Cathy Drinkwater Better

[What is going on in a patient’s mind, especially the fear of knowing the truth, or how much to know and how much not to know and when, is graphically painted on this little haiku canvas. Compare “the” book not in the waiting room but on the doctor’s shelf with the all-pleasant and innocuous magazines or children’s books in the former.]


        shaving off my beard;
        the scar from the war 
        appears in the mirror 

Ty Hadman

[What made the author to decide to shave off his beard, one becomes curious indeed. This haiku reminds one of novels by Haruki Murakami. In fact, in The Winding-up Bird Chronicle, Murakami’s hero gets a weird black mark on the skin of his right cheek which he cannot remove. He learns to live with it without hiding it, and, one suspect, he grows fond of it. All of us have some kind of a scar or mark in our heart or past behaviour, not necessarily the original sin but each of our ongoing sins.]



* * *


After a long deliberation, I have chosen what I chose as this issue’s Editor’s Choice. So, let me talk a little bit more about it.


         late spring –
         in the kid’s crayon box
         the green has run out

Radka Mindova

 I don’t know much about this poet. She (I assume she is she, and let it be) is a Bulgarian and her haiku contains art, painting or colours often. So, I augment my assumption by guessing she is an artist, or at least somebody who loves art. Look at another haiku by her:


        light wind 

        only the painted flowers are left 
        on the paper fan


If I were to behave as if I was a haiku Sherlock Holmes, the child mentioned in the haiku under review would be Radka’s own. Otherwise, it would be in plural in other circumstances such as a play ground or a kindergarten. Also, “late spring” suggests that the author has been observing the child all the time since “early spring”, which would not be easy if it was not her child. The child may take its talent for art after the mother and/or the mother is naturally keen on her child to learn drawing and painting. This poem is a very good example of what haiku can do to depict so much by so little.


I am an artist myself and would admit that I may have been slightly biased in favour of this haiku. However, as I mentioned in one-line comment above, it is an excellent way to narrate the passage of spring in one of the best haiku ways: try to say something without conspicuously, directly and explicitly mentioning that something. In the haiku in question, it is talking about the rich and changing greens of the spring and by extension beauty and vivacity of life itself and lots more.


To depict a crow, or crows, perched on a withered tree branch is much better than to mention such abstract notion as loneliness or desolateness of things. To say that ice cream is melting fast is better than mentioning the very word, hot or heat. So, what are not mentioned directly, explicitly or conspicuously in the Editor’s Choice haiku but still either obvious or within the reader’s easy grasp and imagination?
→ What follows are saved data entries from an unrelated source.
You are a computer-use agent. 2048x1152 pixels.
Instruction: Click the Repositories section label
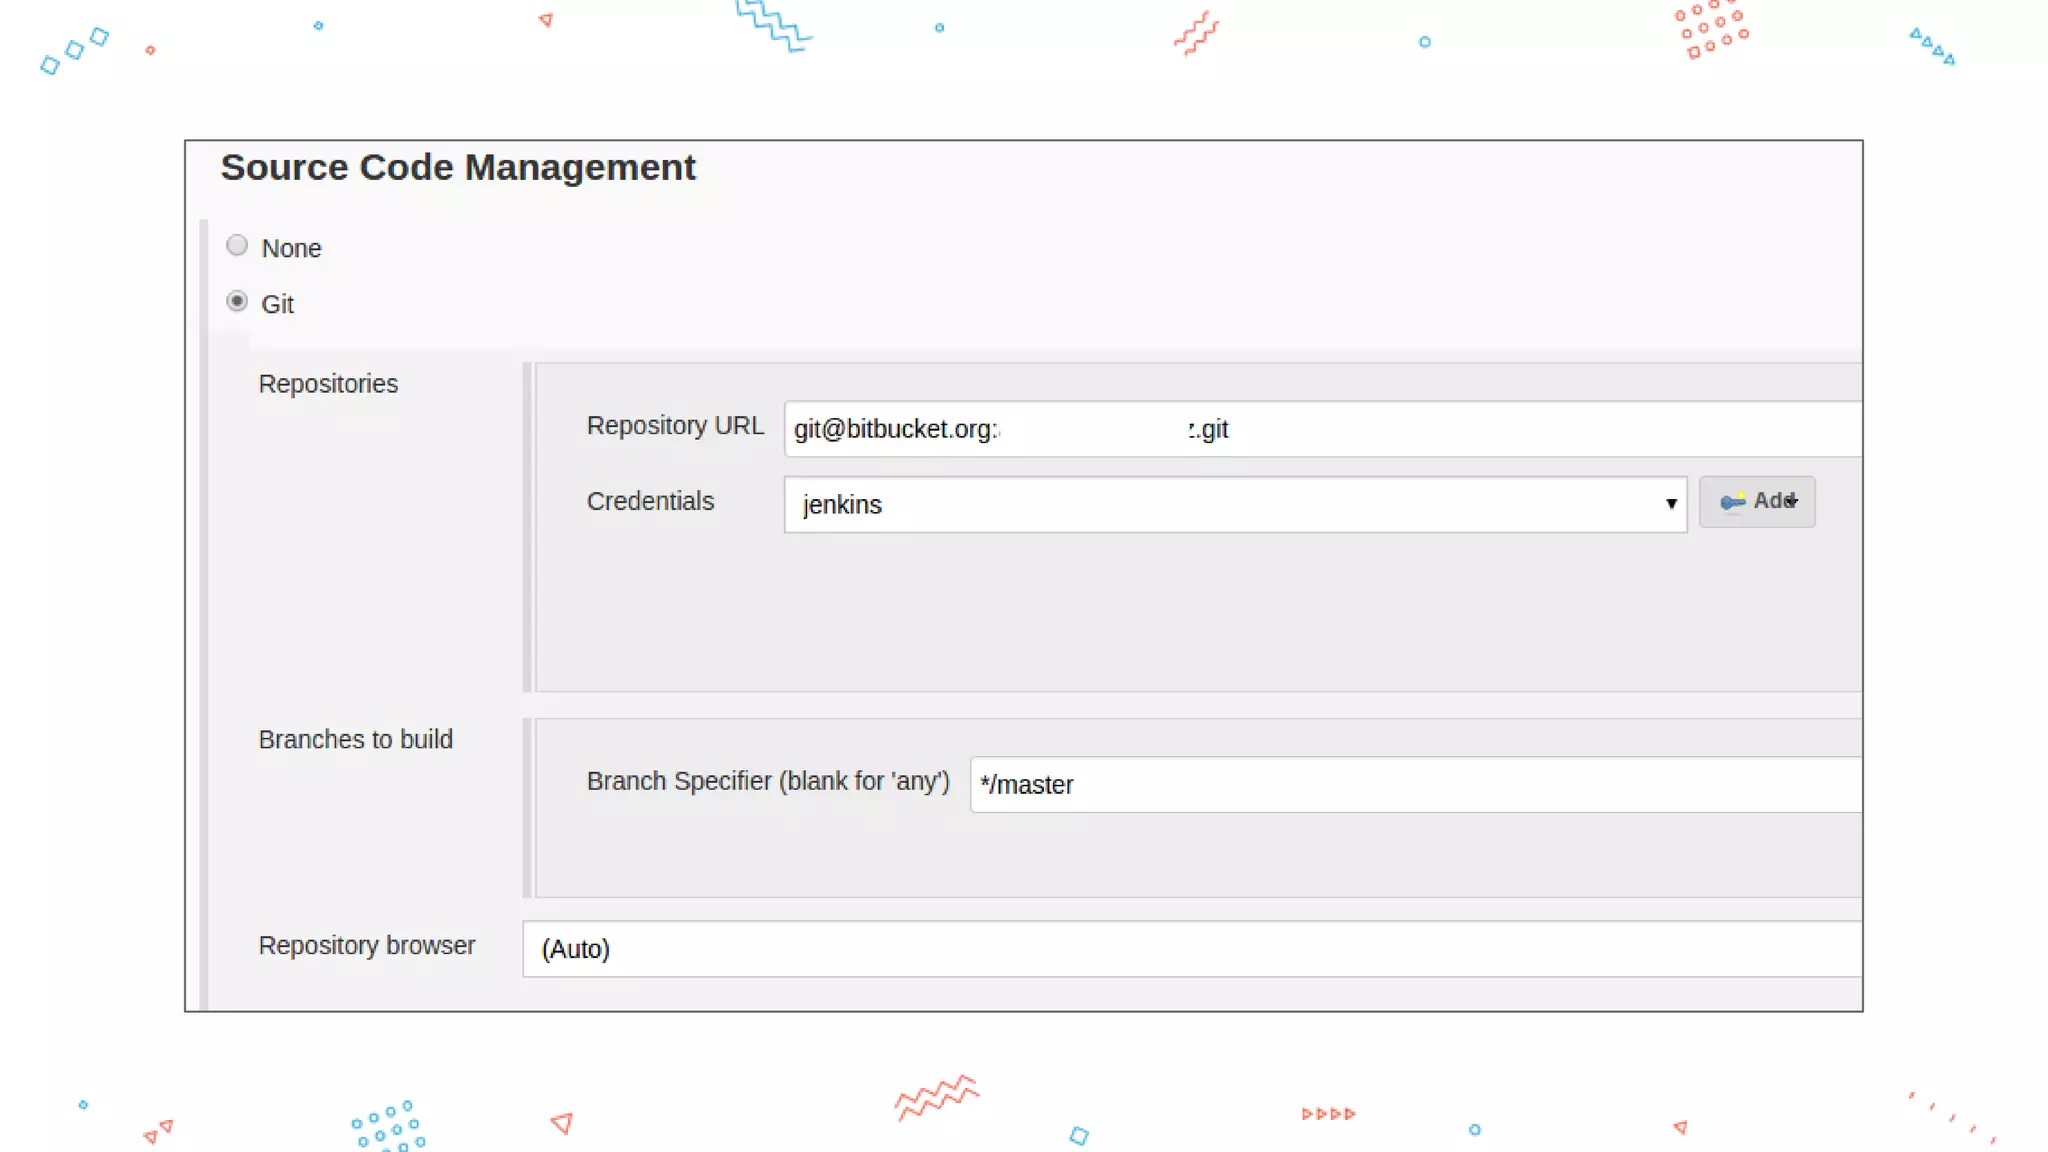point(328,384)
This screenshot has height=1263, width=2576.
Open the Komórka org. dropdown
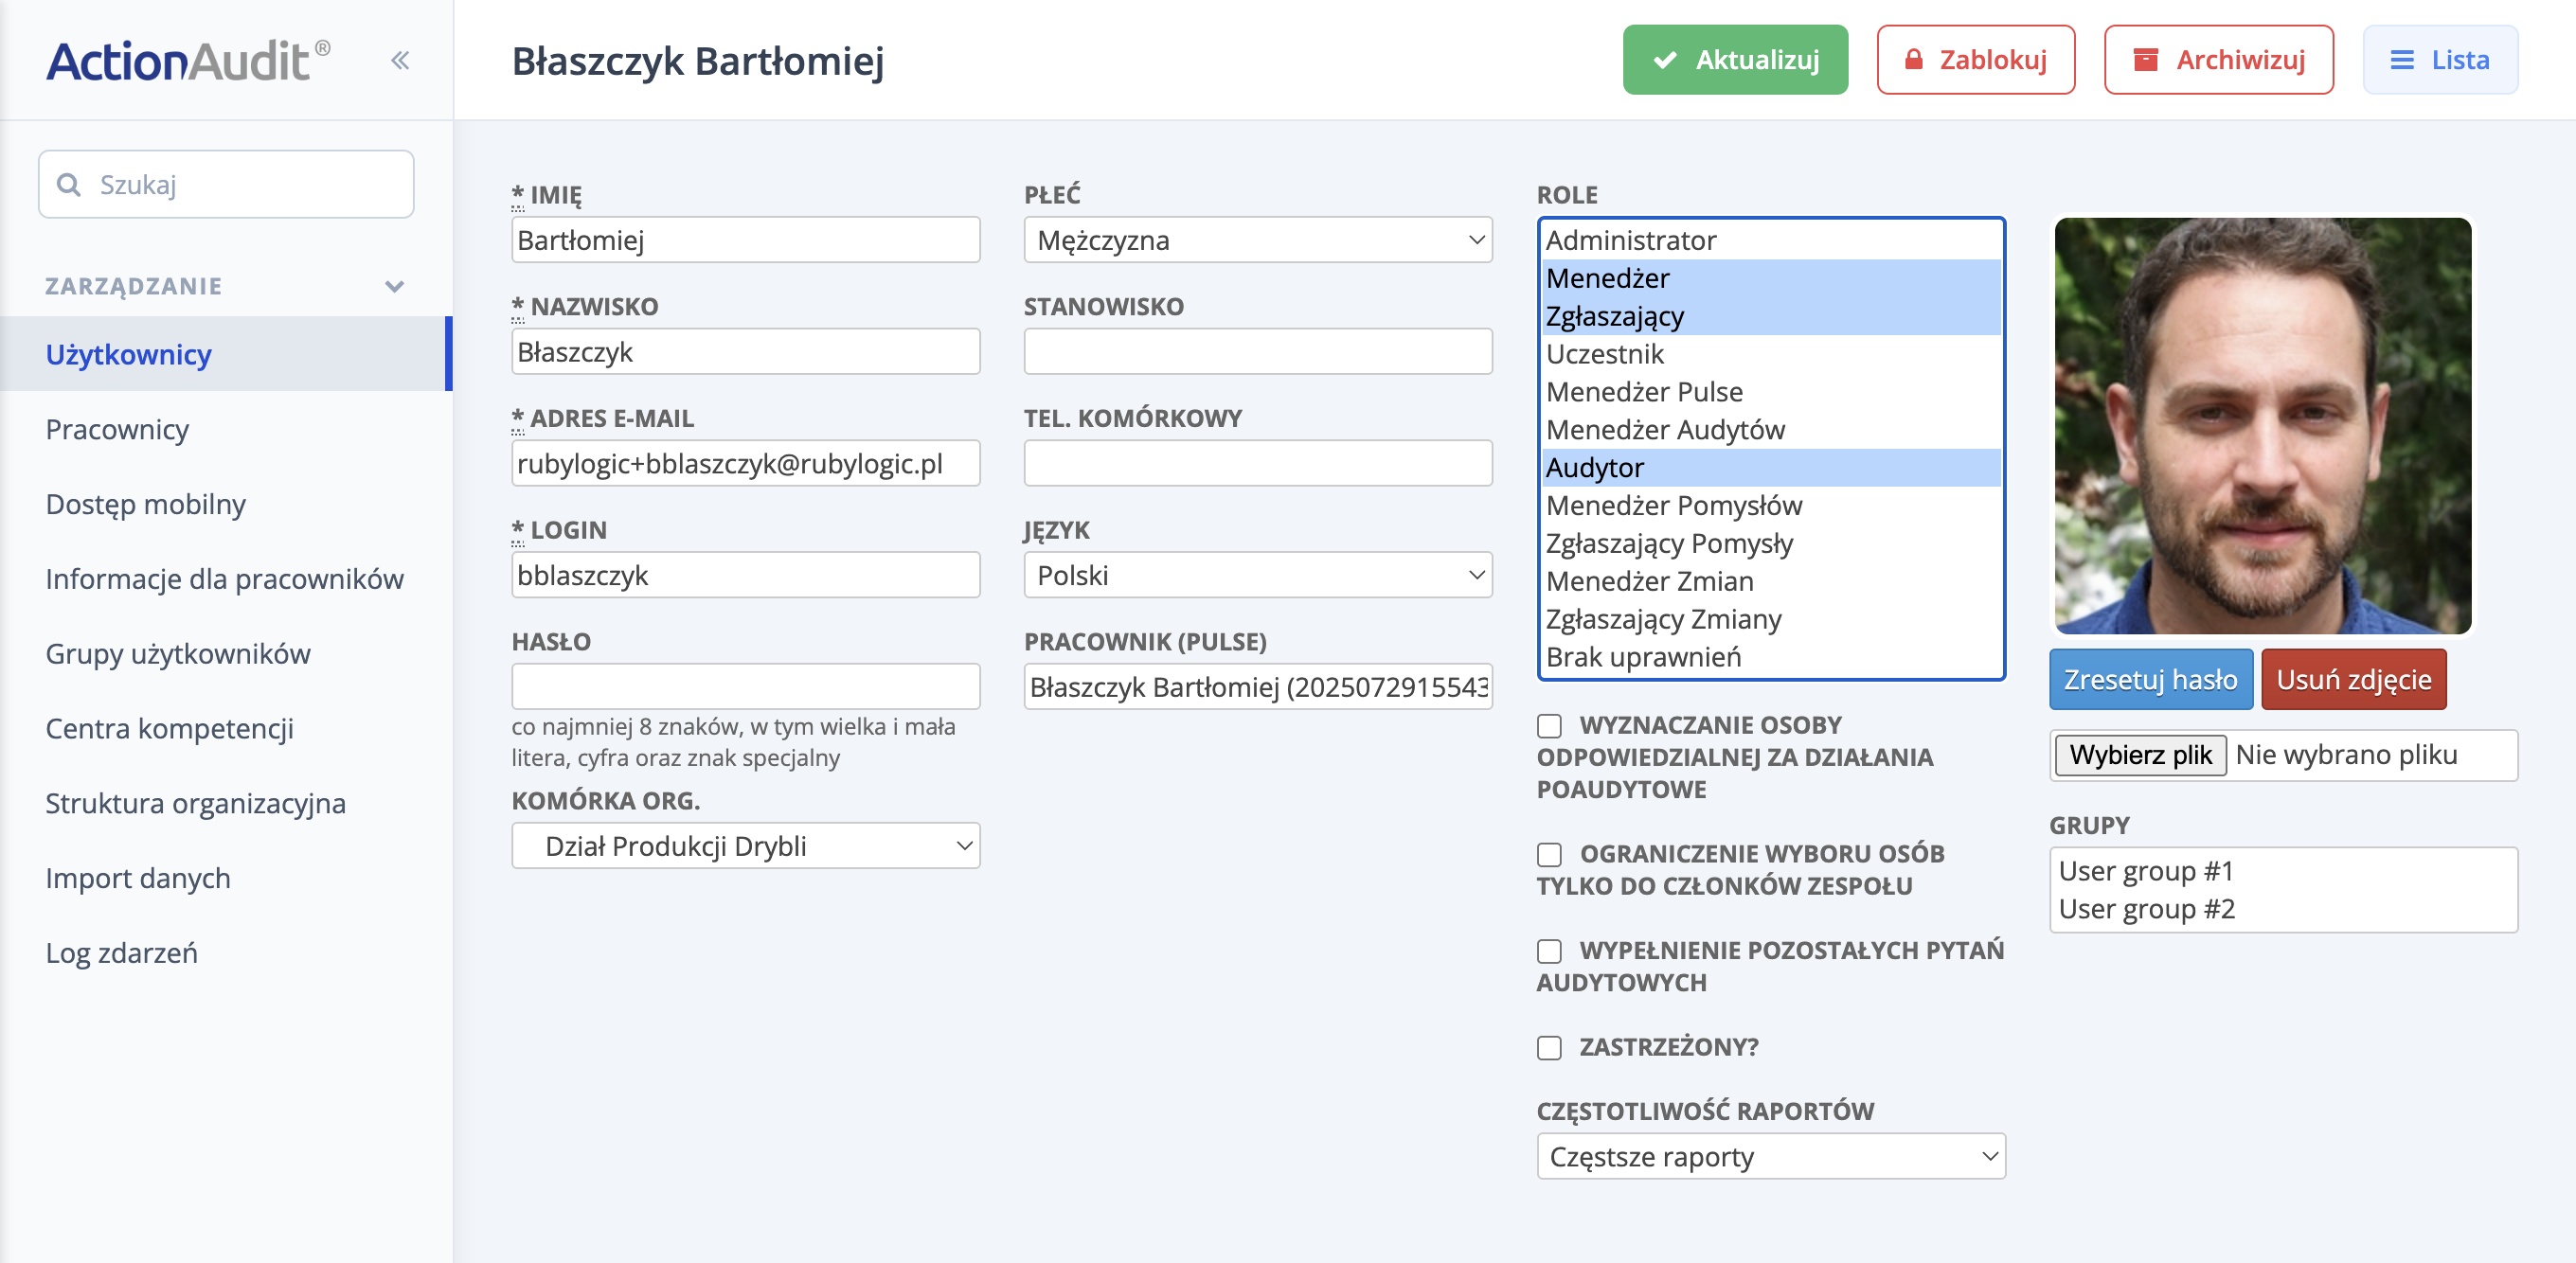pos(745,846)
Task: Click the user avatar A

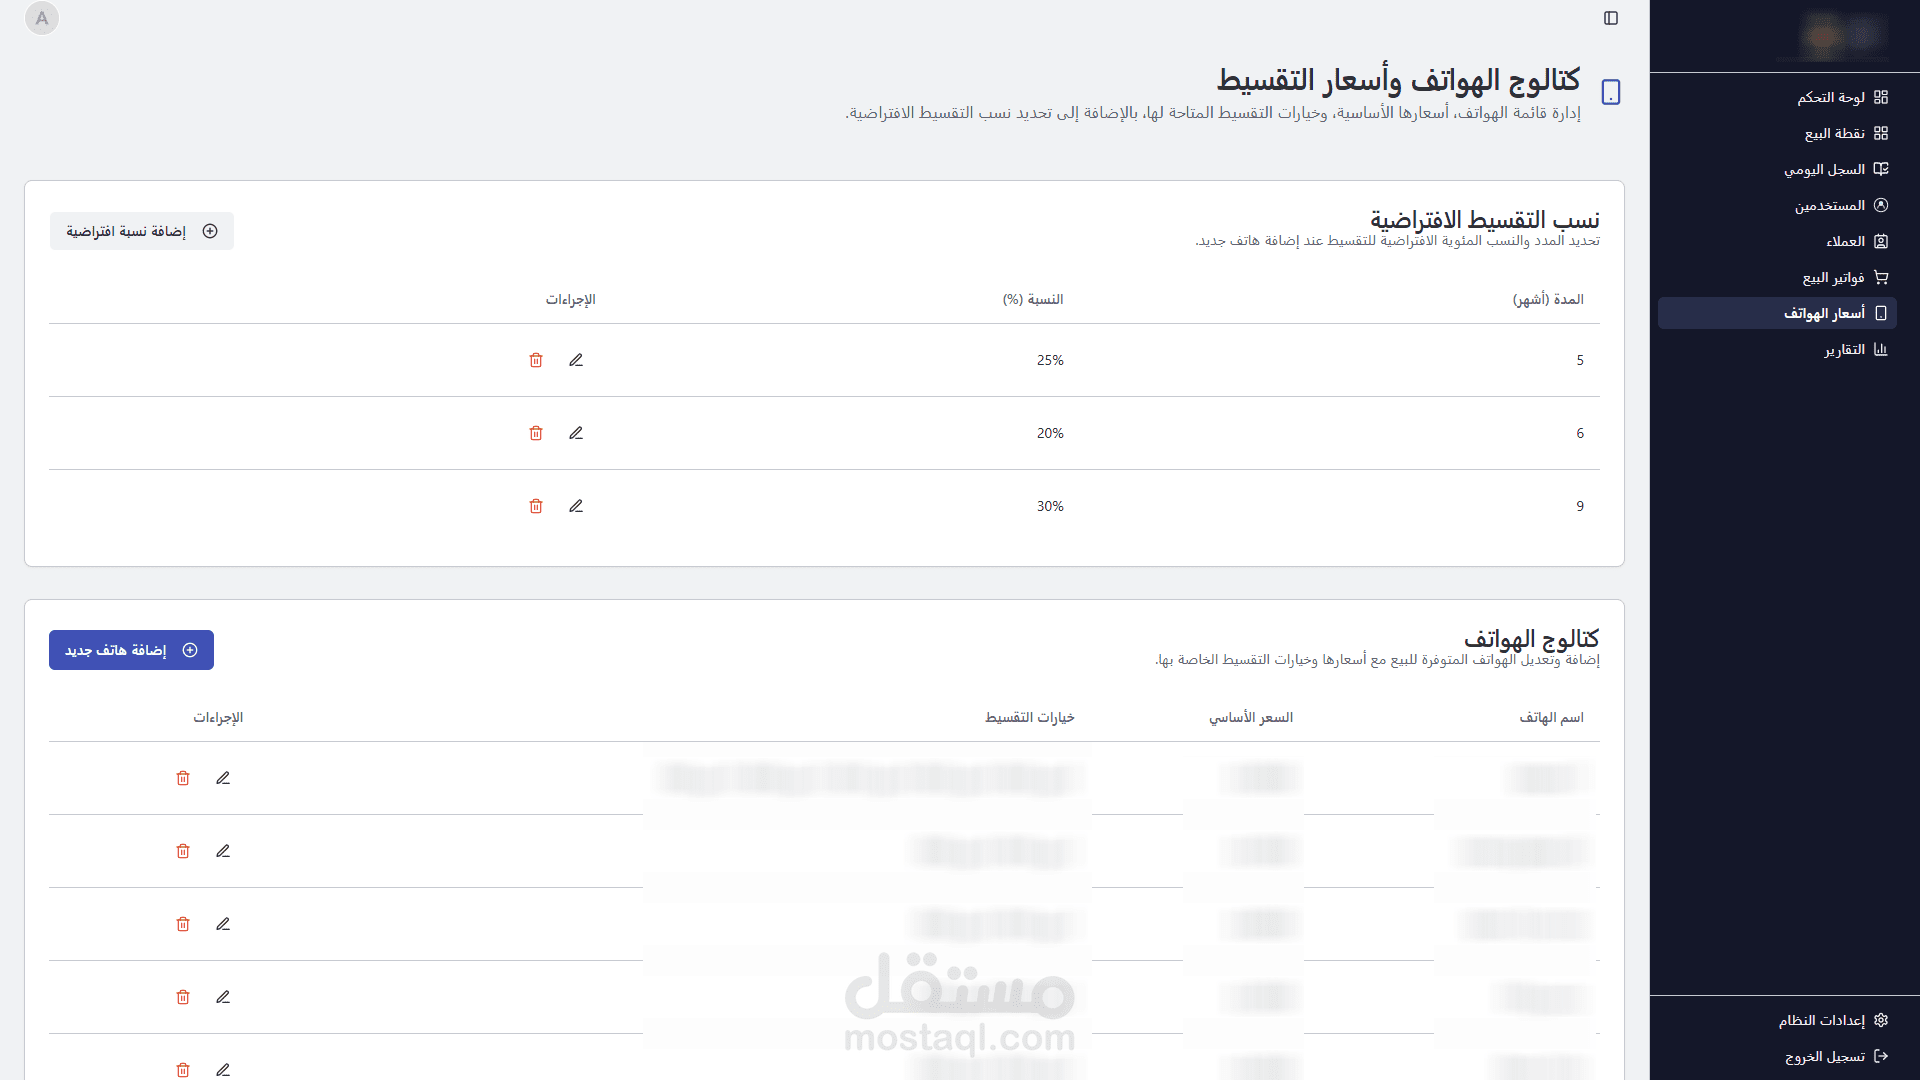Action: (42, 18)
That the author is the mother of the child (yes, still only a guess but good enough to appreciate and enjoy the poem);

That the child has been doing the crayon pictures, many of them are depicting trees, plants and grasses needing a lot of green colour, all through the spring season;

That the child has been doing it since early spring;

That the child has not reached the age when it would do watercolours or oil paintings. 


It is certain that there are many other things which are either obvious or implied but not directly written in the poem. Even what the poem is actually saying is clear and specific it has the impact on the reader to know, imagine, associate, sympathise, agree and intuit over and above it.